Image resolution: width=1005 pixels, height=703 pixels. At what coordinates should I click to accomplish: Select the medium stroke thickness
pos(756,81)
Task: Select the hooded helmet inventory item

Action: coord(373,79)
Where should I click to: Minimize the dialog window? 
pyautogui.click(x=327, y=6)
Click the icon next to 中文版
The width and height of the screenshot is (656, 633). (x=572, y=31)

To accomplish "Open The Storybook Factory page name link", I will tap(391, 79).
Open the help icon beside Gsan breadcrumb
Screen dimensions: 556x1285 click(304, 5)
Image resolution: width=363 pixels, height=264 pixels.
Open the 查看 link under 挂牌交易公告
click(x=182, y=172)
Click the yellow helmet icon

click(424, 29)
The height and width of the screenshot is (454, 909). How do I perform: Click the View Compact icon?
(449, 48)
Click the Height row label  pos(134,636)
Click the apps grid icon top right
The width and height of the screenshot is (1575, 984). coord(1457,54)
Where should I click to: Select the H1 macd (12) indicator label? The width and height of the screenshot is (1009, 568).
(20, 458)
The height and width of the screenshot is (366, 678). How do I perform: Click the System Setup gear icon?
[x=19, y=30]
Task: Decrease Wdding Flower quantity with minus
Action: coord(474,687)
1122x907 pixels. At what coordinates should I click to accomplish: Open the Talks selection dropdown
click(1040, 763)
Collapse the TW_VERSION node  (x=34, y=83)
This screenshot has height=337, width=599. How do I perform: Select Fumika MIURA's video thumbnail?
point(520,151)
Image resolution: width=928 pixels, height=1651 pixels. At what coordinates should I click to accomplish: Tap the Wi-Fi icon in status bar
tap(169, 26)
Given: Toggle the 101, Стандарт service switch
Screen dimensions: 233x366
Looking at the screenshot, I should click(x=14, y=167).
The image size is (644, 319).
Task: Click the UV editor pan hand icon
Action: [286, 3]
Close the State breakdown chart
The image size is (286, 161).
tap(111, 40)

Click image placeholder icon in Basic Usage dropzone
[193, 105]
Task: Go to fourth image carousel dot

(TRY IT): After locating the line with "Screen dimensions: 233x366" in the records above, please set down that line and all later ones exactly, and no other line.

(ANSWER TO THE EXERCISE):
Screen dimensions: 233x366
Looking at the screenshot, I should click(x=14, y=167).
The image size is (644, 319).
Task: Click the UV editor pan hand icon
Action: [286, 3]
Close the State breakdown chart
The image size is (286, 161).
tap(111, 40)

Click image placeholder icon in Basic Usage dropzone
[193, 105]
Task: Go to fourth image carousel dot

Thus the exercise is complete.